Under Statement of Financial Accounting Standards No. 142, Goodwill and Other
Intangible Assets (FAS No. 142), goodwill is not amortized but is tested for
impairment at least annually and more frequently if triggering events occur. We have
one operating segment and reporting unit. Based on the low market price for our
common stock in the fourth quarter of 2008, which resulted in a market
capitalization below the value of our net assets (approximate to shareholders
equity), we determined that an indicator of potential impairment was present and,
following the two-step process prescribed in FAS No. 142, subsequently determined
that the total balance of goodwill as of November 30, 2008, was impaired.
This non-cash charge will have no effect on our cash balances or cash flow from
operating activities, nor any effect on ongoing operations.
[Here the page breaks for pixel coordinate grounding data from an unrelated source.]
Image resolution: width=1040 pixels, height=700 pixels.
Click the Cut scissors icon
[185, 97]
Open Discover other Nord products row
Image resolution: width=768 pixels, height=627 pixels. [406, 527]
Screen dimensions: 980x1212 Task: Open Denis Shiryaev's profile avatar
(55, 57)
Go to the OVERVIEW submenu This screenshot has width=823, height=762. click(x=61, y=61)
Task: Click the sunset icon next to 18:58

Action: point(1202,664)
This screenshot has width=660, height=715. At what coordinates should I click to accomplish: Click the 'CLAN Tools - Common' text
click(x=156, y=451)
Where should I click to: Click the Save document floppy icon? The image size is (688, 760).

The charge will be
recorded in our financial results for the fourth quarter of 2008 and will result in
a net loss for the quarter and year. We expect to release our 2008 results in the
first quarter of 2009.
On December 24, 2008, we repurchased an additional $6,000,000 in principal amount of
our 3.0% Convertible Senior Subordinated Notes due 2024 (the Notes) at a price
equal to 89% of par value plus accrued interest. The holders of the Notes have the
right to put the Notes to us on December 1, 2009. After beginning the fourth quarter
of 2008 with $80,000,000 of Notes outstanding, we now have an aggregate principal
amount of $27,727,000 of Notes outstanding.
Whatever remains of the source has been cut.